An insurance company has a duty to deal fairly and act in good faith with its insureds and if they fails to do so they can be liable for damages. There are many cases where an insurance company failed to properly handle and/or pay a $25,000.00 uninsured motorist policy and the insured was able to collect hundreds of thousands or millions of dollars. (Also see our Rules of Road Report) Your insurance company must comply with certain statutes, judge-made laws, common sense rules, and internal policies.
The Oklahoma Supreme Court has ruled that while the claim of bad faith is an intentional tort, liability is based upon something more than mere negligence, but not something rising to the level of recklessness that would impose punitive damages. Thus, we know the level of conduct that might give rise to a bad faith cause of action, but it takes much more investigation to determine if the specific acts of conduct, taken as a whole, establish a bad faith claim.
As you could imagine, there is not one specific action that constitutes the ability to sue an insurance company. Generally, the first indication of liability is the sniff test: If it smelled bad, it was probably bad faith.

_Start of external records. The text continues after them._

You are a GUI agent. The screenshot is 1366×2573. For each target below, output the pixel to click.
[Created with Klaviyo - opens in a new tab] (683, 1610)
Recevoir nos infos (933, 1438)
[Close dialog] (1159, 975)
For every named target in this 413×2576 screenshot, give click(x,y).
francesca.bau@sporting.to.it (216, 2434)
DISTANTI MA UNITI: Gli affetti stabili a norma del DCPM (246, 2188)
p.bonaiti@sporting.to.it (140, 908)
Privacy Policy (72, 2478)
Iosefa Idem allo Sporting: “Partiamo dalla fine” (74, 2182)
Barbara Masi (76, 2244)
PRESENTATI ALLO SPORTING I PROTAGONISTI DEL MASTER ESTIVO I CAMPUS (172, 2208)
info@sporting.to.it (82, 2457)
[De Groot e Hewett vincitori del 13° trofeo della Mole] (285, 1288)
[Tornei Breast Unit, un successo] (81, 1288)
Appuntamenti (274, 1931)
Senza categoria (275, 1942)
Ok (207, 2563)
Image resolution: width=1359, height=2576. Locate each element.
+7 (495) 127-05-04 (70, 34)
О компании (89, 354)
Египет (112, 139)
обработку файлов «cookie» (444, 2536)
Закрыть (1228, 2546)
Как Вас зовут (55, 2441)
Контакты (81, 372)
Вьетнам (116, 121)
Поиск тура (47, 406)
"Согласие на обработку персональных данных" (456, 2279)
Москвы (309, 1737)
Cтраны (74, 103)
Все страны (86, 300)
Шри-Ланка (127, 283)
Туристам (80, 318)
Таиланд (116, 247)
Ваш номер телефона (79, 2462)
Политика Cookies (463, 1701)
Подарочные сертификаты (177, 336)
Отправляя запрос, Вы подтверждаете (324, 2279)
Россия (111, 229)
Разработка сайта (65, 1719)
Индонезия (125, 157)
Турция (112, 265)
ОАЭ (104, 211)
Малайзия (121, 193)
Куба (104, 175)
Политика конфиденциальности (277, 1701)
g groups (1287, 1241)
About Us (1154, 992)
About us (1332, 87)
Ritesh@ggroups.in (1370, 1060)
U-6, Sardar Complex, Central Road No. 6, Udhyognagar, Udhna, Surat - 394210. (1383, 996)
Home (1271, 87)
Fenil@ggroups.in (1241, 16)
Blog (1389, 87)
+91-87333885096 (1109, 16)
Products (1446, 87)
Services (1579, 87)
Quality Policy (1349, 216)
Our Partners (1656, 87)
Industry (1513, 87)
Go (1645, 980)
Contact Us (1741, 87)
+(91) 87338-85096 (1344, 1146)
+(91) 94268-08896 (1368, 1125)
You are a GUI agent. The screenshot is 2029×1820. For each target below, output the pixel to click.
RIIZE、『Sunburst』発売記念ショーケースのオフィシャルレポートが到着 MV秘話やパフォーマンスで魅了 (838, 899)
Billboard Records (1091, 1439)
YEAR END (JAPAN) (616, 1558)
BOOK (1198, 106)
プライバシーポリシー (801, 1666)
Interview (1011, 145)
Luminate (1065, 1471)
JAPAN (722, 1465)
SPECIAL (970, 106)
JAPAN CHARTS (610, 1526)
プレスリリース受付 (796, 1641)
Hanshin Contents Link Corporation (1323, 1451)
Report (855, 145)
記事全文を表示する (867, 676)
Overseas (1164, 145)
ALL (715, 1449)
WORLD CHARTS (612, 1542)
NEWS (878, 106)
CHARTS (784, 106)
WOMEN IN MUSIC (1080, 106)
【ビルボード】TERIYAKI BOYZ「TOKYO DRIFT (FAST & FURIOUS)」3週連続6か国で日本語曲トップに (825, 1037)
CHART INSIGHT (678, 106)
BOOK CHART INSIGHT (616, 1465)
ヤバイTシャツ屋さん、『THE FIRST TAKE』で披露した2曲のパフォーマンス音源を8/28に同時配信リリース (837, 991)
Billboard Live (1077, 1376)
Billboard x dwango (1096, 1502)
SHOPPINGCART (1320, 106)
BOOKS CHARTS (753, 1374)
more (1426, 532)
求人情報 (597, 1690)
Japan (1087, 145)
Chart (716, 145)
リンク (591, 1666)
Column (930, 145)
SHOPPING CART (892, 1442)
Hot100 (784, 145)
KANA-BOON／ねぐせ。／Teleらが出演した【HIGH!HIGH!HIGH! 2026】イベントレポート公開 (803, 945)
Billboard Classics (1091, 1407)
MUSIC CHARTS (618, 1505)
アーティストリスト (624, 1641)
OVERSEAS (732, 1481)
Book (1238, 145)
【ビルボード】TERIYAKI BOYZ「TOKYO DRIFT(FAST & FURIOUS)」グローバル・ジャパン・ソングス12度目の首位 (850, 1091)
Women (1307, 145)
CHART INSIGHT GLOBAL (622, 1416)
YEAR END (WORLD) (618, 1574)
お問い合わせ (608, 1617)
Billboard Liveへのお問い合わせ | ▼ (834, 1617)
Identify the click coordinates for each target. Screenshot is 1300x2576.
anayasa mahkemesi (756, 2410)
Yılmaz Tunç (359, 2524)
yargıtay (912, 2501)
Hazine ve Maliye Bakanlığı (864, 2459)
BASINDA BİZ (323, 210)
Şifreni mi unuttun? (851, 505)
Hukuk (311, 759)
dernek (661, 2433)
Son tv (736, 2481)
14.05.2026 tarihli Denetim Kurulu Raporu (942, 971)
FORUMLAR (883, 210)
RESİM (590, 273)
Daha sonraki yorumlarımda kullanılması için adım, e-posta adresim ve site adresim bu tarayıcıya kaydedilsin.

Most folks in society have an internal compass that guides us as “knowing right from wrong” or “common sense”. These are aspects of an insurance company’s conduct that fall to the level of unreasonableness because they violate the basic human societal compact. For example, You should not lie; thus, it is unreasonable conduct for a claims handler to lie to the insured. Another one might be “The Golden Rule”, i.e. you should treat others as you want to be treated. Thus, in an insurance context, in handling the claim of a first party insured the claims adjuster should treat the insured like he would want to be treated. These are basic foundations that an insurance company must do when handling a claim.
Standards of reasonable insurance company conduct also comes from claims manuals. If the company sets forth its standards and the claims adjuster violates one of them, this can be bad faith. Standards can come from a certain insurance company’s advertising or claims handling mantra. For example, insurance companies say their claim handling philosophy is that “We pay what we owe, nothing more, nothing less.” This is a Rule which, if broken, would be bad faith. Standards come from statutes. They come from the Unfair Claims Settlement Practices Act (“UCSPA”). They come from the language of the insurance contract. They come from industry standards, known by all reasonable insurance company personnel, that become the essence of what a “reasonable” insurance company would do.
My other report concerning the top “The Rules of the Road” was developed by trying to incorporate all of the various places where standards for insurance company conduct derive: case law, “common sense” law, statute, the UCSPA and claims manuals. The Rules are always changing so your unique circumstance might not be addressed.